**Work item**:
Copy out the entries exactly. Print them in full.

**Data for processing**:
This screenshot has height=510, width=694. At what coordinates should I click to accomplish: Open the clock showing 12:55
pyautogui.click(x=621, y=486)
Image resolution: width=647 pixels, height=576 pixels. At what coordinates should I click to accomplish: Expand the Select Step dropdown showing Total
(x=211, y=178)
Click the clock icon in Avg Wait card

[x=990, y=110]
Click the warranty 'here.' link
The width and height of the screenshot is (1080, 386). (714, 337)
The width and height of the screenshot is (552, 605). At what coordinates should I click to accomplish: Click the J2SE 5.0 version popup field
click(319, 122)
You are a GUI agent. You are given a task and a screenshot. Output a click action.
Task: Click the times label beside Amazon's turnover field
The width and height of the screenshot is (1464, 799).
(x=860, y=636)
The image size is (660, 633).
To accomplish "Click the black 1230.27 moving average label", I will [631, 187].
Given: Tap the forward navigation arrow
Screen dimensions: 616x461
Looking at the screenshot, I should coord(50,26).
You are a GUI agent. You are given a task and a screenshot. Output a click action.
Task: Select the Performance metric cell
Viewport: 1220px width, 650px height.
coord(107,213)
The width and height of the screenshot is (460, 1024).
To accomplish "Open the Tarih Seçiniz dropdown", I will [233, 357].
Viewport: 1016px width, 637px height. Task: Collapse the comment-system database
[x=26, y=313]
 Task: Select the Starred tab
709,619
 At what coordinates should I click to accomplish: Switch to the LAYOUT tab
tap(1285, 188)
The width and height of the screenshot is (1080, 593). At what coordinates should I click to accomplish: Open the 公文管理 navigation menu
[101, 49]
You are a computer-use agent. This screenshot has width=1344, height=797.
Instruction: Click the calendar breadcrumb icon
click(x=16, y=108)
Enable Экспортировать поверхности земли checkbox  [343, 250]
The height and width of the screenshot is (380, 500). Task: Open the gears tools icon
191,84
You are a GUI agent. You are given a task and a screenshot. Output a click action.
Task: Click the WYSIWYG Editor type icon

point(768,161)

**Reply**:
This screenshot has height=510, width=694. At what coordinates should I click to accomplish: Open the clock showing 12:55
pyautogui.click(x=621, y=486)
Image resolution: width=647 pixels, height=576 pixels. At what coordinates should I click to accomplish: Expand the Select Step dropdown showing Total
(x=211, y=178)
Click the clock icon in Avg Wait card

[x=990, y=110]
Click the warranty 'here.' link
The width and height of the screenshot is (1080, 386). (714, 337)
The width and height of the screenshot is (552, 605). At what coordinates should I click to accomplish: Click the J2SE 5.0 version popup field
click(319, 122)
You are a GUI agent. You are given a task and a screenshot. Output a click action.
Task: Click the times label beside Amazon's turnover field
The width and height of the screenshot is (1464, 799).
(x=860, y=636)
The image size is (660, 633).
To accomplish "Click the black 1230.27 moving average label", I will [631, 187].
Given: Tap the forward navigation arrow
Screen dimensions: 616x461
Looking at the screenshot, I should coord(50,26).
You are a GUI agent. You are given a task and a screenshot. Output a click action.
Task: Select the Performance metric cell
Viewport: 1220px width, 650px height.
coord(107,213)
The width and height of the screenshot is (460, 1024).
To accomplish "Open the Tarih Seçiniz dropdown", I will [233, 357].
Viewport: 1016px width, 637px height. Task: Collapse the comment-system database
[x=26, y=313]
 Task: Select the Starred tab
709,619
 At what coordinates should I click to accomplish: Switch to the LAYOUT tab
tap(1285, 188)
The width and height of the screenshot is (1080, 593). At what coordinates should I click to accomplish: Open the 公文管理 navigation menu
[101, 49]
You are a computer-use agent. This screenshot has width=1344, height=797.
Instruction: Click the calendar breadcrumb icon
click(x=16, y=108)
Enable Экспортировать поверхности земли checkbox  [343, 250]
The height and width of the screenshot is (380, 500). Task: Open the gears tools icon
191,84
You are a GUI agent. You are given a task and a screenshot. Output a click action.
Task: Click the WYSIWYG Editor type icon

point(768,161)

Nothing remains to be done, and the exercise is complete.